The sixth year we traveled home, and we thought ahead this time. Wanting something to represent our work with an international aid agency—an agency bringing hope, skills, and justice to the underserved—we purchased a UNICEF ornament. It was a circle of children dressed in native attire holding hands around a spinning globe. We returned to Central Asia later that year, and we hung it on a small plastic Christmas tree purchased in the bazaar.

For most of our seventh year, we were in America as our family grew, and a precious daughter, with her long curly eyelashes, joined our crew. We again returned to our home, and that December we fashioned an ornament out of popsicles, glitter, and a picture of a smiling family with a rambunctious three-year-old and a baby adorned in pink. This became my daughter’s favorite ornament. One year she was so upset about taking down our Christmas tree that I let her choose an ornament to hang in her room; she chose this one, and it spent the year hanging above her bed.

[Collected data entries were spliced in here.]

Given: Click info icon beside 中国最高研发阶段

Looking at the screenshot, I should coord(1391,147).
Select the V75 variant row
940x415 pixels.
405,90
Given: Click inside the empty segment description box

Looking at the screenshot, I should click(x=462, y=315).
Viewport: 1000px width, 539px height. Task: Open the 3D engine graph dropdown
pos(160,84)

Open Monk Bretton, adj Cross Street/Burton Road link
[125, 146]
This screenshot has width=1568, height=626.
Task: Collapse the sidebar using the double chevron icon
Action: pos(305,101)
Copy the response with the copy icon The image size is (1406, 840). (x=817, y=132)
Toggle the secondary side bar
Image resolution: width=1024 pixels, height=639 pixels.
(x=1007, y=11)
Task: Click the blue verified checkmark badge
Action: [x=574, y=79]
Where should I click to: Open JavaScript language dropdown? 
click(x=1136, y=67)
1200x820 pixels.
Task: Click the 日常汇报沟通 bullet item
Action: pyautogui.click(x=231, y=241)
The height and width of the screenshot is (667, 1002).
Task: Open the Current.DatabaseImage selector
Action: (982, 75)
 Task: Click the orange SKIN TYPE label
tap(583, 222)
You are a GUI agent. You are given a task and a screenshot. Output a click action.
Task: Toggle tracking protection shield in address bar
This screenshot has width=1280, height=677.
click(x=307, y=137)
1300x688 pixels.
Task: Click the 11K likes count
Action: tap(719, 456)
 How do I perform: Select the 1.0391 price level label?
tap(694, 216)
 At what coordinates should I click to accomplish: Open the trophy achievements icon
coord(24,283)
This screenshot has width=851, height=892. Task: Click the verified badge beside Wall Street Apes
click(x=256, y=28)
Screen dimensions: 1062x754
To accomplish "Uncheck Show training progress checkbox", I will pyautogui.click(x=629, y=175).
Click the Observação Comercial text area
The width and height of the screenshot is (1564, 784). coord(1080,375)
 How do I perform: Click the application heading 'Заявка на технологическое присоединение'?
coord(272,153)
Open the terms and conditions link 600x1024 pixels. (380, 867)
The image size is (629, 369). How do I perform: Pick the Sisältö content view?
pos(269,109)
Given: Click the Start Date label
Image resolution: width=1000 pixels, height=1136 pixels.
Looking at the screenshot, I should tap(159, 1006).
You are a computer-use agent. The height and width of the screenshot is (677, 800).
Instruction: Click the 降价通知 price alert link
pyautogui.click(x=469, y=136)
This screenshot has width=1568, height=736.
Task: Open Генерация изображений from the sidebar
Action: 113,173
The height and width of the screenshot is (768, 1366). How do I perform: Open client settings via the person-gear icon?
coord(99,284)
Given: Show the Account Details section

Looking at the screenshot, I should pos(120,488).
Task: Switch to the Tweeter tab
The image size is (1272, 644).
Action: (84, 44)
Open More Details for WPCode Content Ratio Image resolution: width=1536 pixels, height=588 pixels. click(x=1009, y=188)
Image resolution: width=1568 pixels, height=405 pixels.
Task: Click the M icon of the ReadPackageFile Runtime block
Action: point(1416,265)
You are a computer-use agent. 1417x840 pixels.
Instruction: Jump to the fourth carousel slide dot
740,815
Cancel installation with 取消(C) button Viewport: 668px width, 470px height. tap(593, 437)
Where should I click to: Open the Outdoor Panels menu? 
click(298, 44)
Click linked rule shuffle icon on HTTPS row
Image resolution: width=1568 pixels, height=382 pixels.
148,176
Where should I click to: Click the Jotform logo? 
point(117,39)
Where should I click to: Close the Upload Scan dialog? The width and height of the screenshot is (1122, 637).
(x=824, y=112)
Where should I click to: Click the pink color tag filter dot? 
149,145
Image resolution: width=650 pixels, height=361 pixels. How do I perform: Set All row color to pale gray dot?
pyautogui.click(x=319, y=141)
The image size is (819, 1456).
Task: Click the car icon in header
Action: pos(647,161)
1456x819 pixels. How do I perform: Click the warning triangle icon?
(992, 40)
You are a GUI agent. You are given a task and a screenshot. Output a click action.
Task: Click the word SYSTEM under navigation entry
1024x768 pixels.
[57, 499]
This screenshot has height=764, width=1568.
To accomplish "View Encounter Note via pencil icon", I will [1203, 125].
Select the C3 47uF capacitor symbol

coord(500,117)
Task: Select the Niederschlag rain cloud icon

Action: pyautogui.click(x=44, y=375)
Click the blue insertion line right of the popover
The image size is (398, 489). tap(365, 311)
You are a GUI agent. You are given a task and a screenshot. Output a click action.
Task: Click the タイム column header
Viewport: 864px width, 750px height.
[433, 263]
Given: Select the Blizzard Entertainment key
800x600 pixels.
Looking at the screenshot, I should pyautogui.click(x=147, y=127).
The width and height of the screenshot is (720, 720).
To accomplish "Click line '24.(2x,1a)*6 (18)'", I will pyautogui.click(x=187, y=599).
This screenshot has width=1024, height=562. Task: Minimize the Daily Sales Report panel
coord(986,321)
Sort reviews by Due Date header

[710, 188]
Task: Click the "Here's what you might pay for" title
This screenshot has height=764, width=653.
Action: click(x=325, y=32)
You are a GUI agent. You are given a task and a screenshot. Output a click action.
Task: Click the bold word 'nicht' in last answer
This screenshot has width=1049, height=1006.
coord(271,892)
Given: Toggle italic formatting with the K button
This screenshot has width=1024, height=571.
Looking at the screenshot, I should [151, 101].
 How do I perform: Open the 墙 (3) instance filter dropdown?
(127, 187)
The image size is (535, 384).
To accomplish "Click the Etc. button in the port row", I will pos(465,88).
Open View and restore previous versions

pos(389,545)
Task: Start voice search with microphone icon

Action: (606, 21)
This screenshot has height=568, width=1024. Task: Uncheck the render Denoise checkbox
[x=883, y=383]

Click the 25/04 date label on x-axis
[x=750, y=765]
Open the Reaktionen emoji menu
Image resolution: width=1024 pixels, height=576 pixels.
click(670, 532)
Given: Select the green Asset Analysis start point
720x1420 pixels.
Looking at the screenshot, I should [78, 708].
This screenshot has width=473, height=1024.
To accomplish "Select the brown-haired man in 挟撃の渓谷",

For our eighth year, we hung a dove, a symbol of hope and peace for not only the world, but for the peace we desired in our own hearts and for the country we were living in, a country that continued to try to obtain a fragile peace so children could attend school and women could shop in the bazaar. This ornament was fashioned out of felt, stitched by my own hands, and made in the shape of the province we were living in during our ninth year. It was a reminder of the place we had learned to call home.

Our ten-year ornament boasts a picture in a small frame taken during our family-vacation-of-a-life-time: we had stayed in a Thai-style house, eaten frog, and ridden elephants.

For our eleventh year, we have an ornament of a new home. It is a symbol of another move—a move that in the end was short-lived, because the country we had lived in for nine years had destabilized. We now find ourselves, unexpectedly, back in America; our international living has been cut short.

This Christmas, we unpacked our ornaments: the kissing couple, the snow globe, the airplane, the juice can bearing the image of our rambunctious son, the spinning globe encircled with the children of the world, the cross, the dove, the popsicle sticks framing our smiling young family, the image of the province we moved to, our Thailand vacation, and the little white house ornament that said, “new home” (a home we never fully settled into). As we placed them all on the first real Christmas tree we have had for years (the first Christmas spent in America in ten years), we told a simple story for each of them to our children as we remembered, and then we added another: a simple sea shell bearing the words, “Every life leaves something beautiful behind.”

Indeed, this tradition has helped us remember the joys and the sorrows, and the ways that we have walked and grown together over the years—most of them far away from the home of our birth.

I wonder what ornament we will pick next December.

 

Question to consider: What are some of your significant family Christmas traditions?